***** STORED DATA

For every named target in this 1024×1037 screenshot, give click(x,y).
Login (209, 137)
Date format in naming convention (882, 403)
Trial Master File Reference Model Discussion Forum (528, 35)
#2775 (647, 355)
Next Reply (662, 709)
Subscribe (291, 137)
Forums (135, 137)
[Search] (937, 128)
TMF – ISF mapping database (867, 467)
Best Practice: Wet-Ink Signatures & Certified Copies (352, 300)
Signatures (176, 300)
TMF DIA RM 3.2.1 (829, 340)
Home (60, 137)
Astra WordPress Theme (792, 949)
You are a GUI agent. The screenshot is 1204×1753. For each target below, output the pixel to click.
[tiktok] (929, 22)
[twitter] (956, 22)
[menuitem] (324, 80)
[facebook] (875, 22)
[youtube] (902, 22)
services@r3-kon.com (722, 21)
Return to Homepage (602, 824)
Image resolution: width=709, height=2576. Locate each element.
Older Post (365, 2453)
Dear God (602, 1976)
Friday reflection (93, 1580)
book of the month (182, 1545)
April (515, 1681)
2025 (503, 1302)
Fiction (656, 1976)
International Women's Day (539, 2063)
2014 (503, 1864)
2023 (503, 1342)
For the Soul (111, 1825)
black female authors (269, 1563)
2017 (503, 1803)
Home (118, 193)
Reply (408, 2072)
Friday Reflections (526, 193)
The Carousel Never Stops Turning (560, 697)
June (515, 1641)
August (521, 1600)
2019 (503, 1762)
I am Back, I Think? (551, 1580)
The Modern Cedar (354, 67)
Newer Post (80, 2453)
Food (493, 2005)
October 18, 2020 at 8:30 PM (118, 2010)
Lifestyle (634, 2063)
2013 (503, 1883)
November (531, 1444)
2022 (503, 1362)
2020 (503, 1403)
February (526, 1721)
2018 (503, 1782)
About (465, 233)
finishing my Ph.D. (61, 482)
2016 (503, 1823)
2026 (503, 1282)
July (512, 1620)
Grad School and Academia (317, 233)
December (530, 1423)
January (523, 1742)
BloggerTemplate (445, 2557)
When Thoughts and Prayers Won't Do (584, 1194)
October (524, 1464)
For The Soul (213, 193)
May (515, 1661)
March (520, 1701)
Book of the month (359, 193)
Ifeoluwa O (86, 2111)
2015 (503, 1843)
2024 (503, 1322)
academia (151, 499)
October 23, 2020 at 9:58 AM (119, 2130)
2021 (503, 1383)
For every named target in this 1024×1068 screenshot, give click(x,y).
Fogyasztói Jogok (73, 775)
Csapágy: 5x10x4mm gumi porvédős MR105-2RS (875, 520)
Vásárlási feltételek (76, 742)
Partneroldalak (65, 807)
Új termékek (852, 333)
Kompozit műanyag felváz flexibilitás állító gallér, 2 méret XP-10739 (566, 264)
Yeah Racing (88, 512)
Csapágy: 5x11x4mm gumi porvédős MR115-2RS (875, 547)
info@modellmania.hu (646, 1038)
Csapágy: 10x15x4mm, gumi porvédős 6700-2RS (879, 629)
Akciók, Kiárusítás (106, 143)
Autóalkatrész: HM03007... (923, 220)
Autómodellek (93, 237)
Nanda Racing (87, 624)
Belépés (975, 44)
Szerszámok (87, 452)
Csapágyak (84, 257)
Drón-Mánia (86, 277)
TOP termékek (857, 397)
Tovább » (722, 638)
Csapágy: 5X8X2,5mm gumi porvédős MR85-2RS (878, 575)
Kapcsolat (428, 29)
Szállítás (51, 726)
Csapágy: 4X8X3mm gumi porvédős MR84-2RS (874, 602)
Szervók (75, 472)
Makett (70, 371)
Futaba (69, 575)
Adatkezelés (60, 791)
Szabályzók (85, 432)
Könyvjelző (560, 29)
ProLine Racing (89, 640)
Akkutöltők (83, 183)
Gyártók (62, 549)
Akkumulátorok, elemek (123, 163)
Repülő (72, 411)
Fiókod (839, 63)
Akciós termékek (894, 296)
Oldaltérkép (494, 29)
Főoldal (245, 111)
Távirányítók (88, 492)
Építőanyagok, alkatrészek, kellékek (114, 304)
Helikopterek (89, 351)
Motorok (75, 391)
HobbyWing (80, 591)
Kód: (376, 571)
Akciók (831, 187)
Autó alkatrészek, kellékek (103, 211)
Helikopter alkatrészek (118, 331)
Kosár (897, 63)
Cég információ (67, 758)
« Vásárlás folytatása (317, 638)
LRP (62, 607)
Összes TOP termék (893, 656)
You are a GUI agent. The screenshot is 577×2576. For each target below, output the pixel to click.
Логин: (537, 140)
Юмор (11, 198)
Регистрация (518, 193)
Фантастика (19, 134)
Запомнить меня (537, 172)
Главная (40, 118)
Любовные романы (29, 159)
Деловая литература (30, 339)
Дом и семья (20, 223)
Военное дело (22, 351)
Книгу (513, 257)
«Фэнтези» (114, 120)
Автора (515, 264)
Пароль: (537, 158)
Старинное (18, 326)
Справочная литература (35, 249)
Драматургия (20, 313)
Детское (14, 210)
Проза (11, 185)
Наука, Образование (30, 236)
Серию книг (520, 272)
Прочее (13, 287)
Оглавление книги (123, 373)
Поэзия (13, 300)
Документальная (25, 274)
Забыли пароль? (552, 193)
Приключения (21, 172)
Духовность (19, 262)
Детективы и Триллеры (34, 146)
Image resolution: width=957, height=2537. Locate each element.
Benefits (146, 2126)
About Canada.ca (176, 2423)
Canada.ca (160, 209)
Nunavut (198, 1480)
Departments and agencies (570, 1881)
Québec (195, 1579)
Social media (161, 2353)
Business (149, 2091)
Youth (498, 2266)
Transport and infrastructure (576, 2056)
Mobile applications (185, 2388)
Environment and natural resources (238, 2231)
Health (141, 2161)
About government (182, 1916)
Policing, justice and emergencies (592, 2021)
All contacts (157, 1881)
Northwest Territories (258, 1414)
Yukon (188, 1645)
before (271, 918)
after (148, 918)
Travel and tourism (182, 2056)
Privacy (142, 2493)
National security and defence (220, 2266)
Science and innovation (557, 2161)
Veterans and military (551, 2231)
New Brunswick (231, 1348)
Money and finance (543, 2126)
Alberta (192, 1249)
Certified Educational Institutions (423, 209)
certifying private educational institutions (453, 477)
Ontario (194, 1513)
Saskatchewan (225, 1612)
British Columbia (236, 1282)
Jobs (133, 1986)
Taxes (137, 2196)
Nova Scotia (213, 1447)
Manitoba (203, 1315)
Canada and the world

**********

• _SET PROBLEM_
Change every occurrence of "Older Post" in the entries above to "Earlier Post". Write out all the entries again, with nothing else altered.

• _RESULT OF THE EXERCISE_
For every named target in this 1024×1037 screenshot, give click(x,y).
Login (209, 137)
Date format in naming convention (882, 403)
Trial Master File Reference Model Discussion Forum (528, 35)
#2775 (647, 355)
Next Reply (662, 709)
Subscribe (291, 137)
Forums (135, 137)
[Search] (937, 128)
TMF – ISF mapping database (867, 467)
Best Practice: Wet-Ink Signatures & Certified Copies (352, 300)
Signatures (176, 300)
TMF DIA RM 3.2.1 (829, 340)
Home (60, 137)
Astra WordPress Theme (792, 949)
You are a GUI agent. The screenshot is 1204×1753. For each target below, output the pixel to click.
[tiktok] (929, 22)
[twitter] (956, 22)
[menuitem] (324, 80)
[facebook] (875, 22)
[youtube] (902, 22)
services@r3-kon.com (722, 21)
Return to Homepage (602, 824)
Image resolution: width=709, height=2576. Locate each element.
Earlier Post (365, 2453)
Dear God (602, 1976)
Friday reflection (93, 1580)
book of the month (182, 1545)
April (515, 1681)
2025 (503, 1302)
Fiction (656, 1976)
International Women's Day (539, 2063)
2014 (503, 1864)
2023 (503, 1342)
For the Soul (111, 1825)
black female authors (269, 1563)
2017 (503, 1803)
Home (118, 193)
Reply (408, 2072)
Friday Reflections (526, 193)
The Carousel Never Stops Turning (560, 697)
June (515, 1641)
August (521, 1600)
2019 (503, 1762)
I am Back, I Think? (551, 1580)
The Modern Cedar (354, 67)
Newer Post (80, 2453)
Food (493, 2005)
October 18, 2020 at 8:30 PM (118, 2010)
Lifestyle (634, 2063)
2013 (503, 1883)
November (531, 1444)
2022 (503, 1362)
2020 (503, 1403)
February (526, 1721)
2018 (503, 1782)
About (465, 233)
finishing my Ph.D. (61, 482)
2016 (503, 1823)
2026 (503, 1282)
July (512, 1620)
Grad School and Academia (317, 233)
December (530, 1423)
January (523, 1742)
BloggerTemplate (445, 2557)
When Thoughts and Prayers Won't Do (584, 1194)
October (524, 1464)
For The Soul (213, 193)
May (515, 1661)
March (520, 1701)
Book of the month (359, 193)
Ifeoluwa O (86, 2111)
2015 (503, 1843)
2024 (503, 1322)
academia (151, 499)
October 23, 2020 at 9:58 AM (119, 2130)
2021 (503, 1383)
For every named target in this 1024×1068 screenshot, give click(x,y).
Fogyasztói Jogok (73, 775)
Csapágy: 5x10x4mm gumi porvédős MR105-2RS (875, 520)
Vásárlási feltételek (76, 742)
Partneroldalak (65, 807)
Új termékek (852, 333)
Kompozit műanyag felváz flexibilitás állító gallér, 2 méret XP-10739 (566, 264)
Yeah Racing (88, 512)
Csapágy: 5x11x4mm gumi porvédős MR115-2RS (875, 547)
info@modellmania.hu (646, 1038)
Csapágy: 10x15x4mm, gumi porvédős 6700-2RS (879, 629)
Akciók, Kiárusítás (106, 143)
Autóalkatrész: HM03007... (923, 220)
Autómodellek (93, 237)
Nanda Racing (87, 624)
Belépés (975, 44)
Szerszámok (87, 452)
Csapágyak (84, 257)
Drón-Mánia (86, 277)
TOP termékek (857, 397)
Tovább » (722, 638)
Csapágy: 5X8X2,5mm gumi porvédős MR85-2RS (878, 575)
Kapcsolat (428, 29)
Szállítás (51, 726)
Csapágy: 4X8X3mm gumi porvédős MR84-2RS (874, 602)
Szervók (75, 472)
Makett (70, 371)
Futaba (69, 575)
Adatkezelés (60, 791)
Szabályzók (85, 432)
Könyvjelző (560, 29)
ProLine Racing (89, 640)
Akkutöltők (83, 183)
Gyártók (62, 549)
Akkumulátorok, elemek (123, 163)
Repülő (72, 411)
Fiókod (839, 63)
Akciós termékek (894, 296)
Oldaltérkép (494, 29)
Főoldal (245, 111)
Távirányítók (88, 492)
Építőanyagok, alkatrészek, kellékek (114, 304)
Helikopterek (89, 351)
Motorok (75, 391)
HobbyWing (80, 591)
Kód: (376, 571)
Akciók (831, 187)
Autó alkatrészek, kellékek (103, 211)
Helikopter alkatrészek (118, 331)
Kosár (897, 63)
Cég információ (67, 758)
« Vásárlás folytatása (317, 638)
LRP (62, 607)
Összes TOP termék (893, 656)
You are a GUI agent. The screenshot is 577×2576. For each target below, output the pixel to click.
Логин: (537, 140)
Юмор (11, 198)
Регистрация (518, 193)
Фантастика (19, 134)
Запомнить меня (537, 172)
Главная (40, 118)
Любовные романы (29, 159)
Деловая литература (30, 339)
Дом и семья (20, 223)
Военное дело (22, 351)
Книгу (513, 257)
«Фэнтези» (114, 120)
Автора (515, 264)
Пароль: (537, 158)
Старинное (18, 326)
Справочная литература (35, 249)
Драматургия (20, 313)
Детское (14, 210)
Проза (11, 185)
Наука, Образование (30, 236)
Серию книг (520, 272)
Прочее (13, 287)
Оглавление книги (123, 373)
Поэзия (13, 300)
Документальная (25, 274)
Забыли пароль? (552, 193)
Приключения (21, 172)
Духовность (19, 262)
Детективы и Триллеры (34, 146)
Image resolution: width=957, height=2537. Locate each element.
Benefits (146, 2126)
About Canada.ca (176, 2423)
Canada.ca (160, 209)
Nunavut (198, 1480)
Departments and agencies (570, 1881)
Québec (195, 1579)
Social media (161, 2353)
Business (149, 2091)
Youth (498, 2266)
Transport and infrastructure (576, 2056)
Mobile applications (185, 2388)
Environment and natural resources (238, 2231)
Health (141, 2161)
About government (182, 1916)
Policing, justice and emergencies (592, 2021)
All contacts (157, 1881)
Northwest Territories (258, 1414)
Yukon (188, 1645)
before (271, 918)
after (148, 918)
Travel and tourism (182, 2056)
Privacy (142, 2493)
National security and defence (220, 2266)
Science and innovation (557, 2161)
Veterans and military (551, 2231)
New Brunswick (231, 1348)
Money and finance (543, 2126)
Alberta (192, 1249)
Certified Educational Institutions (423, 209)
certifying private educational institutions (453, 477)
Ontario (194, 1513)
Saskatchewan (225, 1612)
British Columbia (236, 1282)
Jobs (133, 1986)
Taxes (137, 2196)
Nova Scotia (213, 1447)
Manitoba (203, 1315)
Canada and the world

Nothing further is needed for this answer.